When the Narcissist Pushes You Until You Break

And this is where enormous shame often enters the picture, because survivors start judging themselves solely based on who they’ve become during the abuse instead of recognizing what prolonged abuse was doing to their nervous system—psychologically and physiologically. They start viewing themselves through the lens of their worst reactions instead of through the lens of the environment that produced those reactions.

Narcissists absolutely exploit that shame, because the more ashamed you become of your reactions, the easier you are to control.

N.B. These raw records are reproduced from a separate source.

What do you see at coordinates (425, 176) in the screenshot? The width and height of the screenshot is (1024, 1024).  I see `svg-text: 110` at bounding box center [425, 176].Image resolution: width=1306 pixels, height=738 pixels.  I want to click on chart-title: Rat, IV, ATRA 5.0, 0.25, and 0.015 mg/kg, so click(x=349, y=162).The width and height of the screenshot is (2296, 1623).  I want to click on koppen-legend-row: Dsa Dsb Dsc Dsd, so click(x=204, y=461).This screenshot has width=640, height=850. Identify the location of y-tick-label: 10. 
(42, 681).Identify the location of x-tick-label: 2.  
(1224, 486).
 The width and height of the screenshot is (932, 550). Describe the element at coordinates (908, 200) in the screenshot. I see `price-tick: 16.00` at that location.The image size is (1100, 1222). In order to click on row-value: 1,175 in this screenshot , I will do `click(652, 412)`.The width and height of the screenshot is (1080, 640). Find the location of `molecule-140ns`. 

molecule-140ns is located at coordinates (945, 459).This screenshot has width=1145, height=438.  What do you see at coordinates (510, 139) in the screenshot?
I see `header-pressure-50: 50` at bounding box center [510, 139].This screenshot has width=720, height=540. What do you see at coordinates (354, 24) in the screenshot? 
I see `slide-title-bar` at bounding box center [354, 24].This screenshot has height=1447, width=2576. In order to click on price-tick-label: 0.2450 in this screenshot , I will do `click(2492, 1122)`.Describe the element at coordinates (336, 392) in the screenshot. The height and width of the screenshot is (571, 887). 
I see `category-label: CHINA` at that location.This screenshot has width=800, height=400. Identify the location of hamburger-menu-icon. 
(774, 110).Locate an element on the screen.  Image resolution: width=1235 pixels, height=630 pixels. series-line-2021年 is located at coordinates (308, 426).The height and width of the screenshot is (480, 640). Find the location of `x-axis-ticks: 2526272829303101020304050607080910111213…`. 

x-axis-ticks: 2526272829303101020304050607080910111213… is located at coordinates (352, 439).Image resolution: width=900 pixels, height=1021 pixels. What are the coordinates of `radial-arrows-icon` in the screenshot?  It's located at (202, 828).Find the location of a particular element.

If they can convince you that you are equally responsible for the abuse, then your focus shifts away from protecting yourself and toward trying to prove that you’re a good person. And many survivors spend years trapped in exactly that cycle.

One of the most heartbreaking aspects of reactive abuse is that many survivors tried desperately to avoid reacting for a very, very long time. They tried communicating calmly. They tried reasoning. They tried being patient. They tried explaining their feelings respectfully. They tried walking away from arguments. They tried giving the narcissist the benefit of the doubt over and over and over again.

And many survivors become emotionally exhausted from trying to fix their relationship peacefully. They spend years trying to communicate healthier, love harder, become more patient, explain themselves more clearly, and suppress their own emotional pain just to avoid conflict. And eventually, they reach a place where they are psychologically depleted, because no amount of healthy communication can stabilize a relationship built on manipulation and control.

But eventually, there comes a breaking point. Eventually, the constant emotional pressure, invalidation, confusion, betrayal, criticism, and psychological destabilization overwhelms the nervous system. And when that final snap finally happens, survivors often judge themselves without mercy while completely minimizing everything that led up to it.